* _WHAT IS BEING ASKED_
Copy word for word the part of the passage on Dirc van Delf below, from "One of the most" to "Library, MS M.691.".

* _SOURCE PASSAGE_
════════════════
Dirc van Delf, sometimes anglicized Dirk of Delft (fl. c. 1365 – c. 1404), was a Dutch Dominican theologian.

Dirc was probably born at Delft in the County of Holland around 1365 and education from youth by the Dominicans in Utrecht. He earned a doctorate of theology. On 17 December 1391, he was hired as a chaplain at the court of Albert I, Duke of Bavaria and Count of Holland, in The Hague. He was a lecturer (magister) and regent (regens) of the universities of Erfurt and (from 1403) Cologne. The last record of a payment to Dirc from the duke is dated July 1404, and he was certainly not kept on after Albert's death in December 1404.

One of the most learned men of his time, Dirc wrote at least two books. The first, completed by 1401, is now lost. It was dedicated to Albert's wife, Margaret of Cleves, and is known only from a reference in the ducal accounts. The second, the Tafel van den Kersten Ghelove (Handbook of the Christian Faith), was begun around 1403 for Albert. It is an encyclopedia of scholastic theology written for a lay audience in the local vernacular, Middle Dutch. Its prose style is highly regarded. Two partial contemporary illuminated manuscripts made for Albert survive: Baltimore, Walters Art Gallery, MS W.171 and New York, Pierpont Morgan Library, MS M.691.
════════════════
* _INFORMATION GIVEN_
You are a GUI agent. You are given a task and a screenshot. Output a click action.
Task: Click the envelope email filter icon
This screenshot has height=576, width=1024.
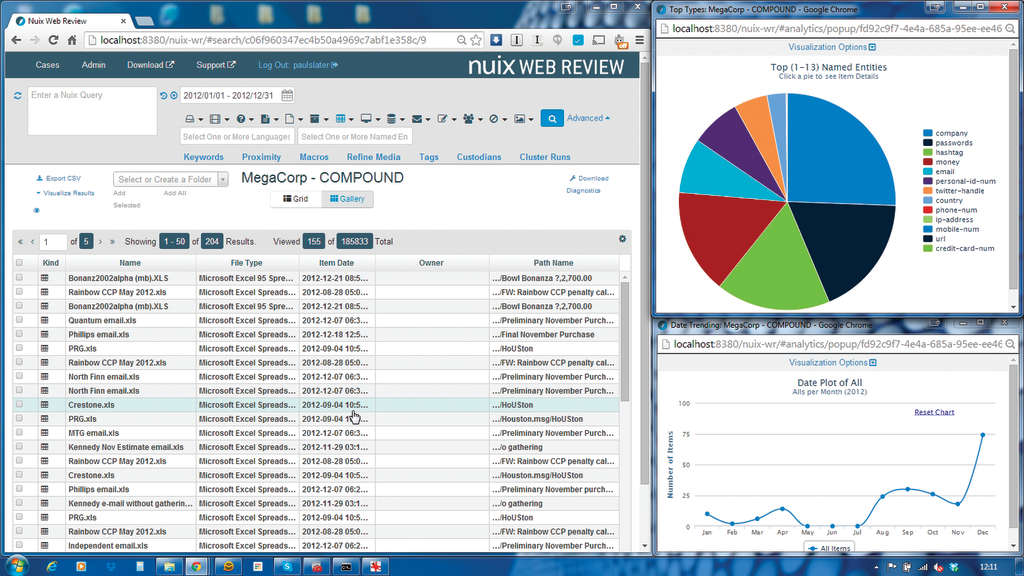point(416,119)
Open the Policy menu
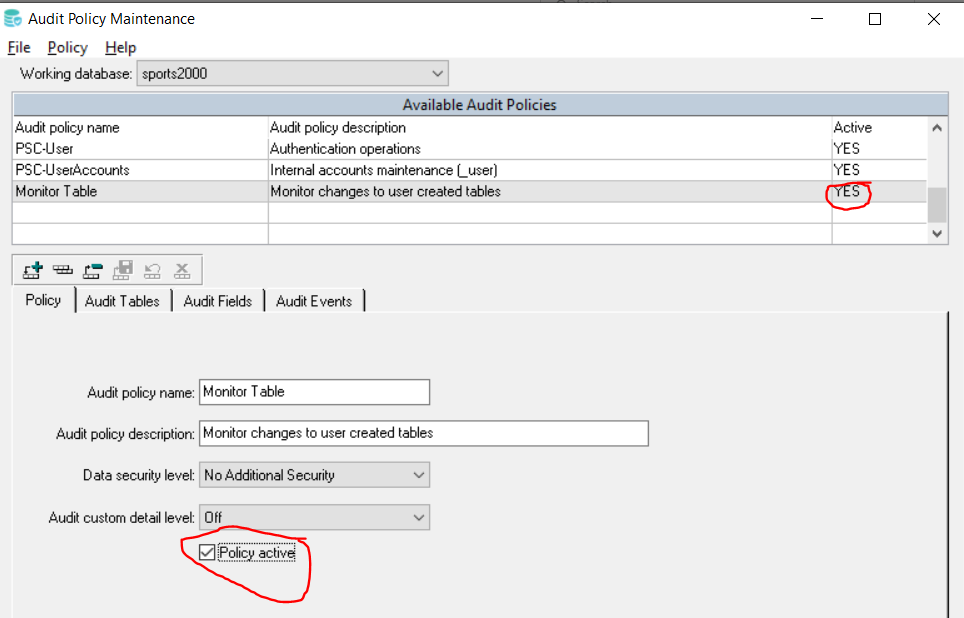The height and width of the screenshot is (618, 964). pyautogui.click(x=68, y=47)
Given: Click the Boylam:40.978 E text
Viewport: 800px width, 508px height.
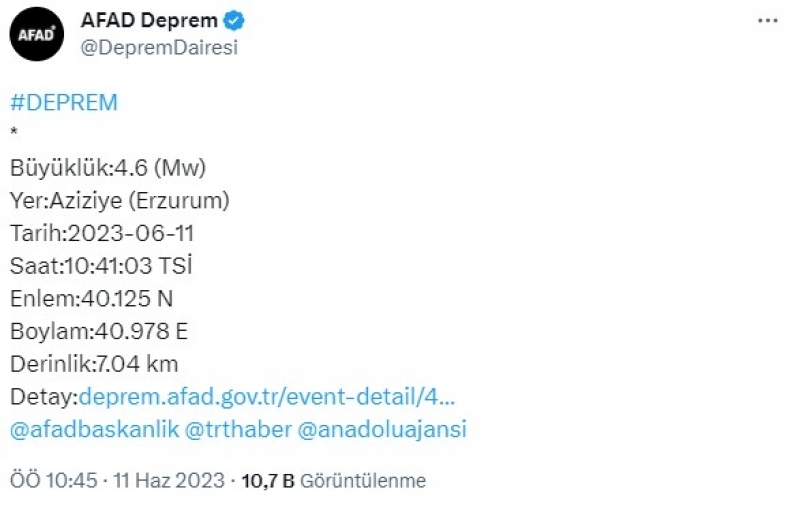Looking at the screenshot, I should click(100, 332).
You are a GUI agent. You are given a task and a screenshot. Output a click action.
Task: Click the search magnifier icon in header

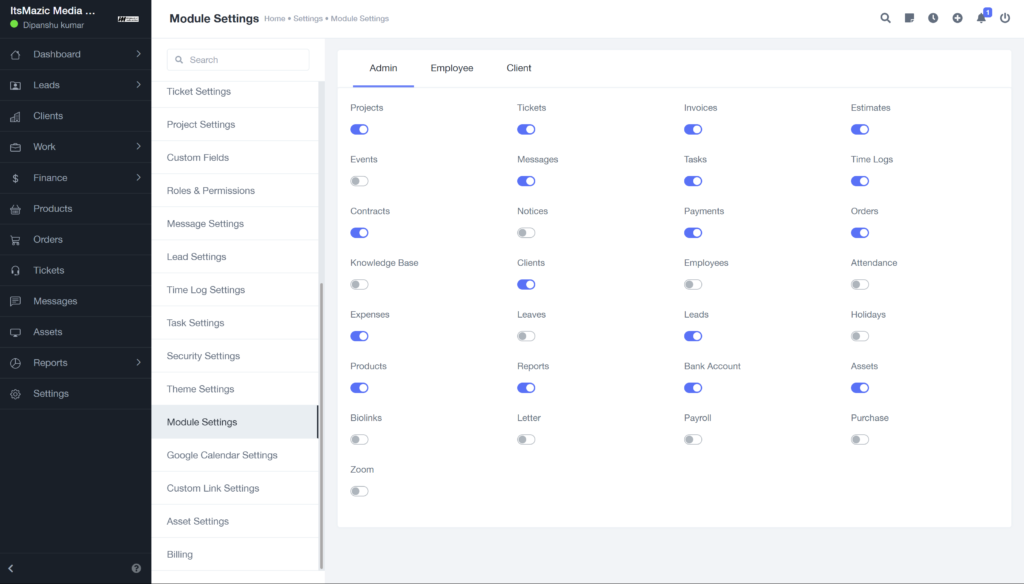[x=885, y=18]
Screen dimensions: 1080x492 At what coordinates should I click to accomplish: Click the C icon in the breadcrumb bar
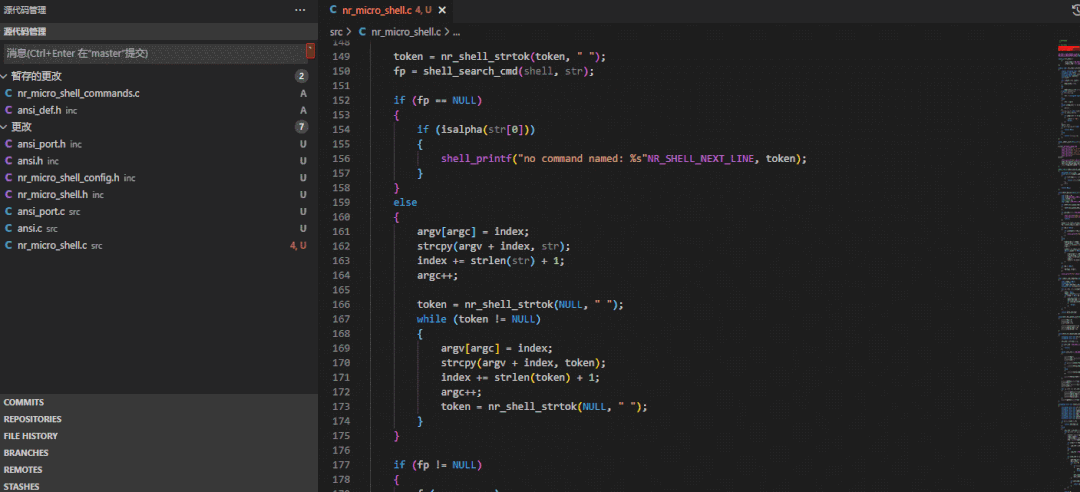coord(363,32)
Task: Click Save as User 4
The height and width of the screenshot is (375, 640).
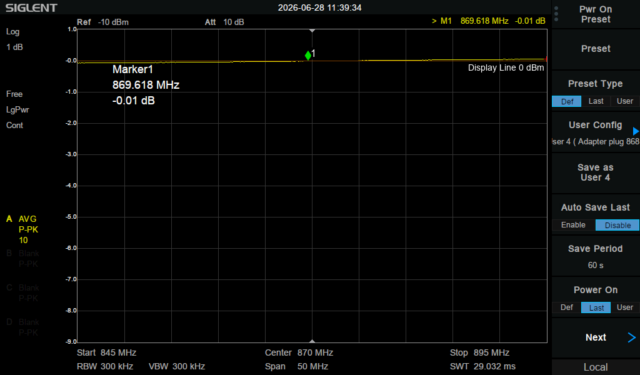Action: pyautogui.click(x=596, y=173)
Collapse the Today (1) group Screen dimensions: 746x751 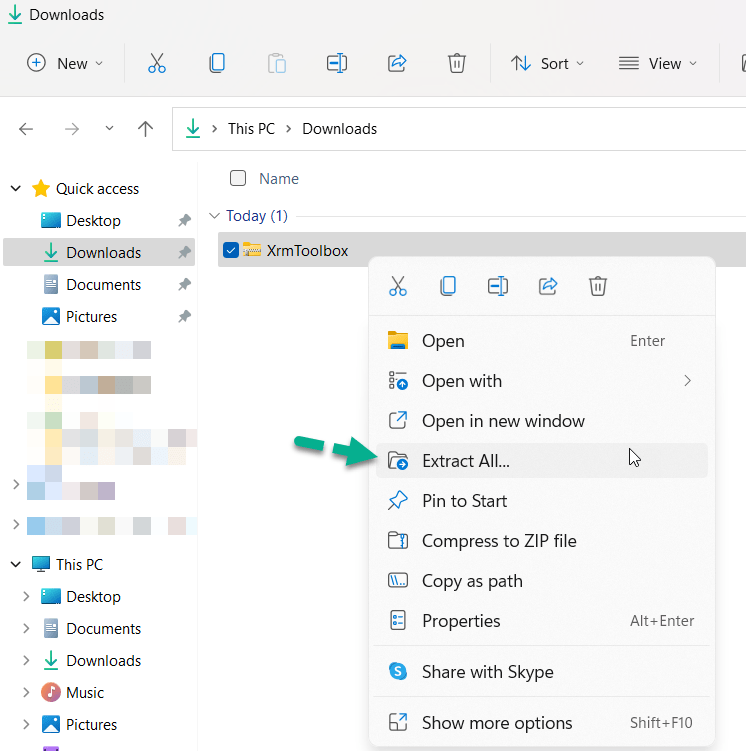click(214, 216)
════════════════
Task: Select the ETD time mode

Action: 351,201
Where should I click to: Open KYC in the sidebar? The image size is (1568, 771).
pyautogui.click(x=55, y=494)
════════════════
* _ANSWER SPACE_
One of the most learned men of his time, Dirc wrote at least two books. The first, completed by 1401, is now lost. It was dedicated to Albert's wife, Margaret of Cleves, and is known only from a reference in the ducal accounts. The second, the Tafel van den Kersten Ghelove (Handbook of the Christian Faith), was begun around 1403 for Albert. It is an encyclopedia of scholastic theology written for a lay audience in the local vernacular, Middle Dutch. Its prose style is highly regarded. Two partial contemporary illuminated manuscripts made for Albert survive: Baltimore, Walters Art Gallery, MS W.171 and New York, Pierpont Morgan Library, MS M.691.